Le premier sujet est d’ampleur : près de 600 Milliards d’Euros et l’essentiel des dérives des comptes publics de ces dernières années. Si nous avions la certitude d’avoir un système qui marche et qui soit partagé par tous, cela vaudrait le coup. Mais ce n’est pas le cas. Prenons les retraites. Le mode de calcul inquiète les jeunes générations qui se disent qu’elles payent pour un droit dont elles ne bénéficieront pas. Il en est de même pour la santé, dont l’universalité est mise à mal par un nombre grandissant d’exceptions. Et ne parlons pas de la formation professionnelle ou du logement. Notre système n’est plus soutenable. Est-il trop généreux ? Non. Est-il mal organisé ? Oui. Il faut recentrer sur chacun ce qui a été conçu pour tous. On ne répond plus à l’heure d’internet de la même façon qu’on le faisait lorsque l’information était rare et d’accès difficile. Aujourd’hui, chacun veut pouvoir maîtriser son destin. Cela donne aux grands acteurs que sont les partenaires sociaux et l’Etat, une obligation de moyens qui ne se résume pas aux seuls équilibres comptables. Cela passe par la définition de nouveaux périmètres entre ce qui relève de la volonté collective –paritarisme- et de la couverture de droits universels dont la « portabilité » est garantie-Etat-.

A ce stade, tout ce qui relève de la solidarité nationale doit être financé par l’Etat. Cela amènera à relever la fiscalité des personnes tout en soulageant les prélèvements réalisés au sein de l’entreprise. La France taxe moins la consommation et plus la production qu’ailleurs en Europe. Il faut inverser cette situation. La piste de la TVA anti-délocalisation est la bonne. Dans le même sens, l’entreprise n’a plus à être le collecteur zélé des contributions. Nos administrations et les grands collecteurs, aidés par la @-administration, doivent pouvoir répartir entre les caisses intéressées les charges collectées forfaitairement auprès des entreprises. Une régularisation annuelle serait suffisante. Toujours pour avancer vers plus d’efficacité, il faut approfondir l’idée de l’abandon de la TVA inter-entreprises. Cela soulagerait les bas de bilan tout en restant neutre pour l’Etat.

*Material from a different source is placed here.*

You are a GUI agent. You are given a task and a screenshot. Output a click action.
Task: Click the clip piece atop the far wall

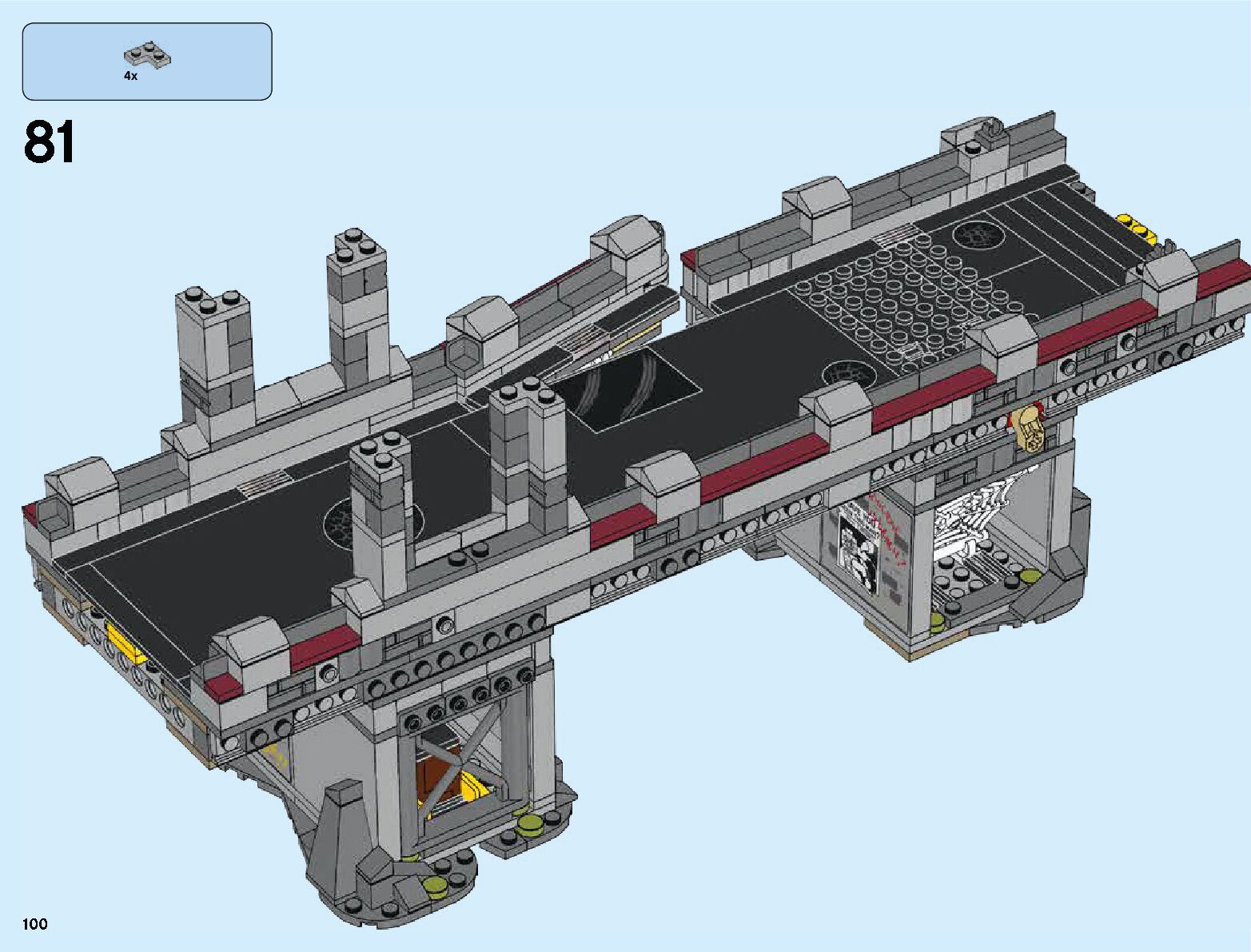990,129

Enfin, nous devons changer notre façon de travailler au niveau européen. Trop souvent, la France se veut plus contraignante sur le plan des normes que ce qu’a voulu imposer Bruxelles. Nous sommes trop souvent absent des commissions préparatoires où s’élaborent normes et autres règlements qui vont régenter la production et le commerce intra-européen. L’Europe reste pour nous une affaire « étrangère » alors que l’Euro est notre monnaie. C’est un non-sens. Dans de nombreux domaines, le vrai travail se fait à Bruxelles, plus à Paris. Ainsi, toute directive devrait être transposée « à maxima » dans notre droit : la loi française ne pourra pas être plus contraignante que la règle européenne. Cette doctrine permettrait à nos entreprises d’œuvrer dans un champ concurrentiel loyal et uniformisé. Nous nous habituerions ainsi à mieux travailler à l’échelle communautaire qui représente notre principale zone d’influence économique. Enfin, nous devons harmoniser les assiettes fiscales qui servent à calculer l’impôt sur les sociétés afin d’éviter l’optimisation qui diverge trop de ressources de notre pays alors même que la création de valeur se fait sur notre sol.

Plus de responsabilité, plus d’air et plus d’Europe me semblent être les ingrédients d’une véritable révolution entrepreneuriale pour notre pays. C’est l’un des deux piliers de la restauration de notre avenir, le second étant de revoir l’ensemble de nos dépenses publiques et de les ramener à ce qu’elles pesaient en 2000. Tout se tient. Les opportunités sont là. Par exemple, la croissance investit le continent africain. Nous y avons des affinités non seulement liées à notre passé mais aussi au présent d’une jeunesse française qui y entretient une partie de ses racines. Là encore, c’est un atout que nous devons saisir pour la décennie qui vient. Enfin, tous les secteurs qui ont émergé à l’occasion du Programme des Investissements d’Avenir sont parmi les plus prometteurs du siècle. La France dispose de champions en herbe qui ne demandent qu’à bénéficier d’un climat qui ailleurs a promu des Huawei, Google ou autre Genzyme. Nous sommes à un tournant. A nous de tordre le cou aux idées reçues, de penser aux jeunes générations qui rêvent de réussir en Europe et d’avoir l’esprit d’entreprise dans notre volonté de redresser la France.